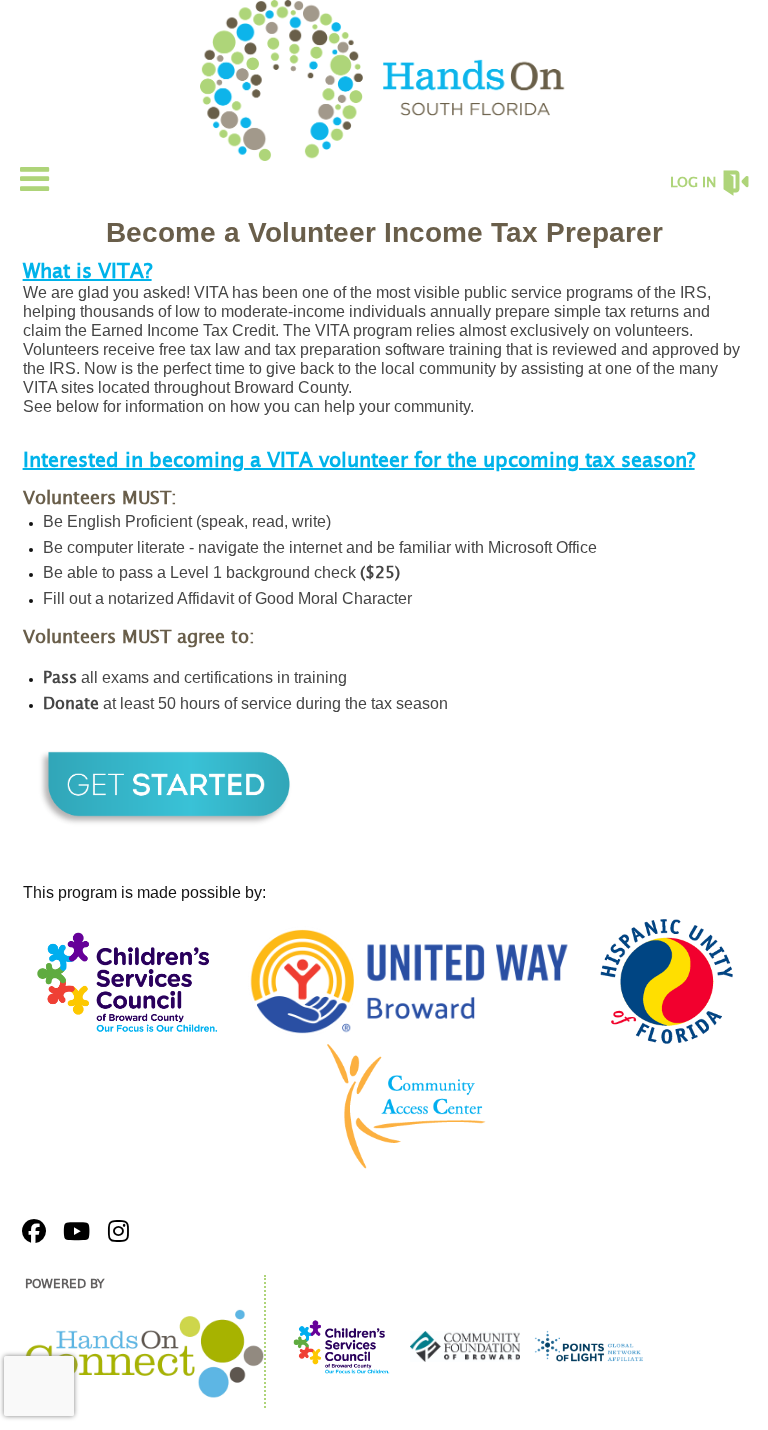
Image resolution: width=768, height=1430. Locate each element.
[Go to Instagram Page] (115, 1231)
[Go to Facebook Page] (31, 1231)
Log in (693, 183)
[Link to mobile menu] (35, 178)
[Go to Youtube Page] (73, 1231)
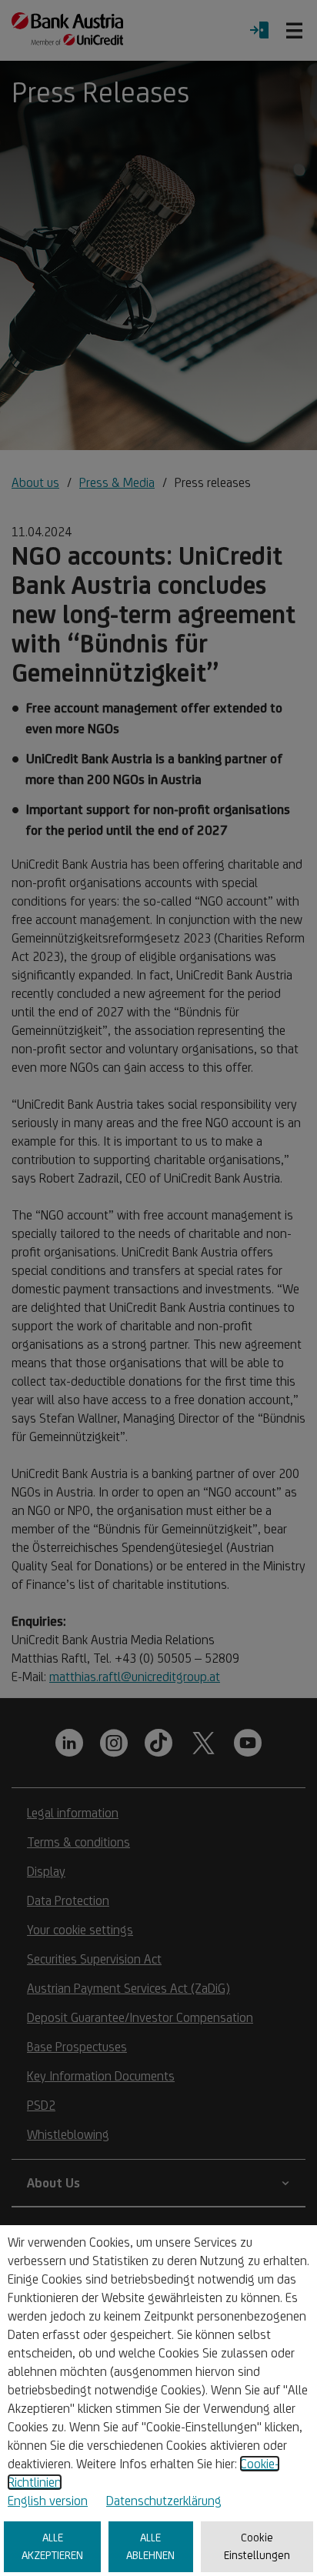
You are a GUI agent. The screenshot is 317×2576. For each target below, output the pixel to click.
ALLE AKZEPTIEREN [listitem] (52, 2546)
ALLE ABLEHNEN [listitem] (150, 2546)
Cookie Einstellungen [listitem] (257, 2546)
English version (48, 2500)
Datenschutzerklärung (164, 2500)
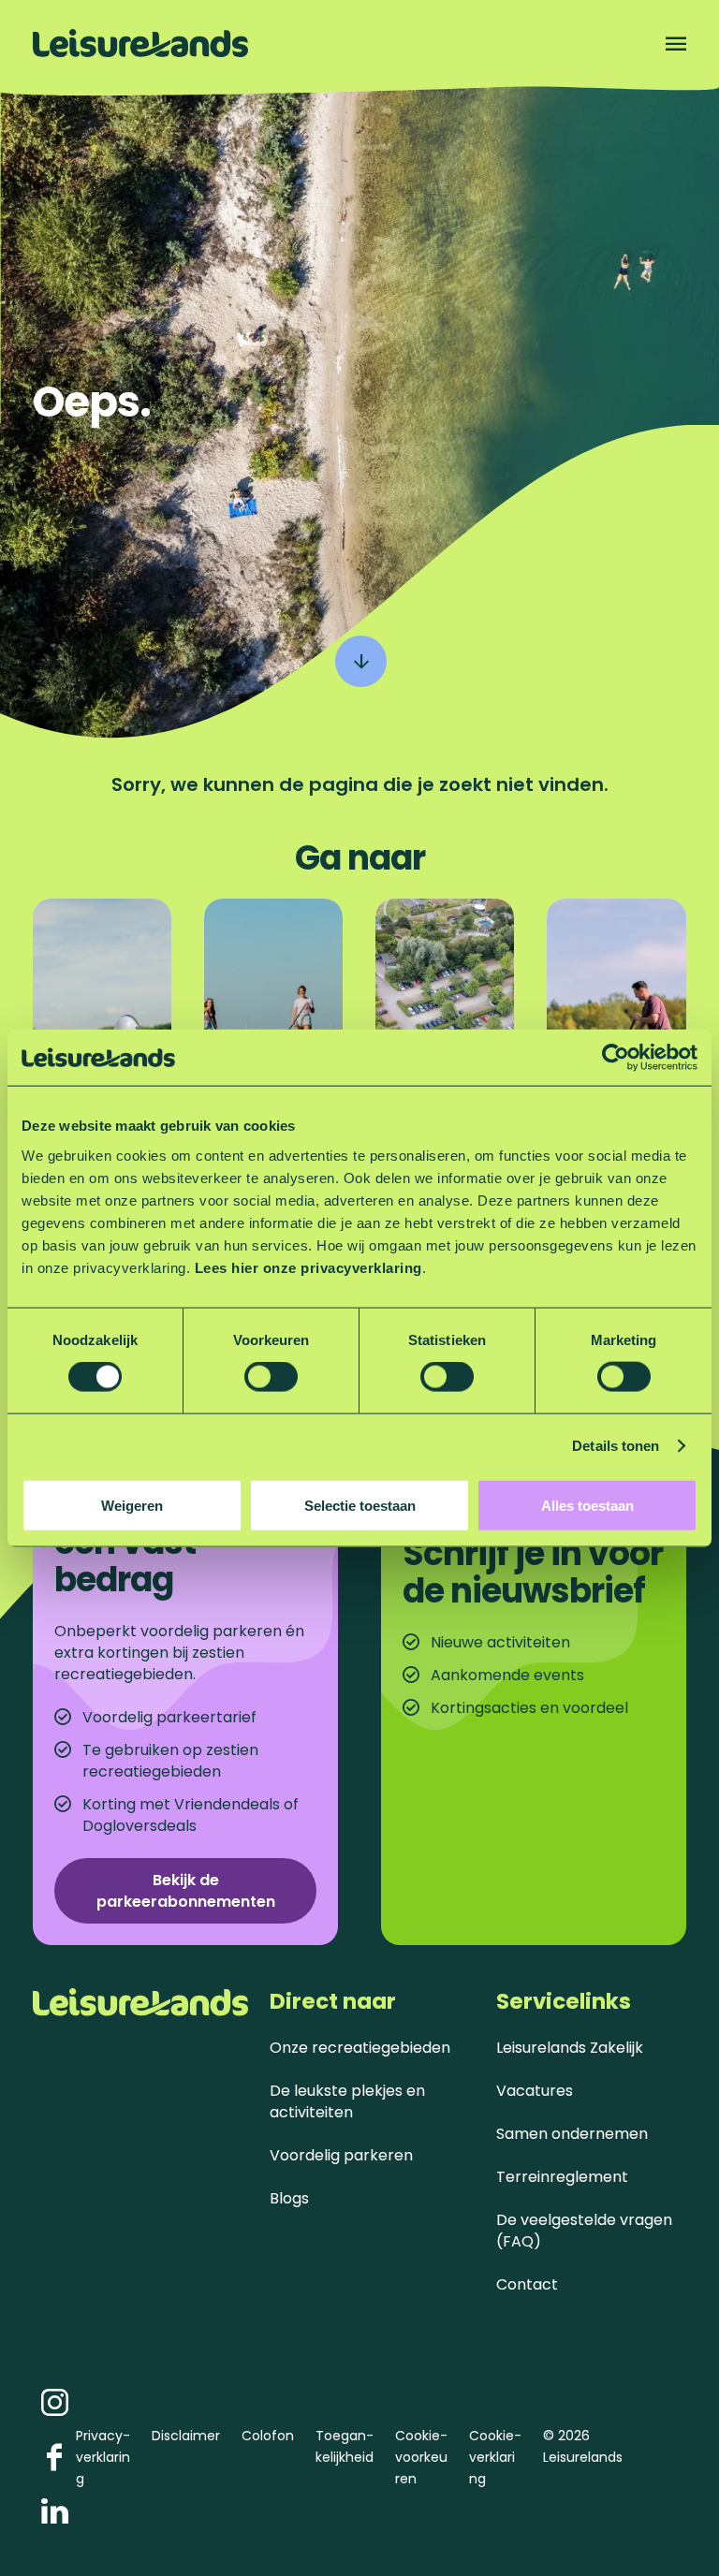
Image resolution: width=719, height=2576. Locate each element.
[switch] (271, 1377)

■ WORK TO BE COMPLETED ■
Leave every picture out and return exactly the lines from the one holding "Cookie Einstellungen [listitem] (257, 2546)" through the end of the records above, both ends included, and nothing more.

■ PROBLEM SOLUTION ■
Cookie Einstellungen [listitem] (257, 2546)
English version (48, 2500)
Datenschutzerklärung (164, 2500)
Image resolution: width=719, height=2576. Locate each element.
[switch] (271, 1377)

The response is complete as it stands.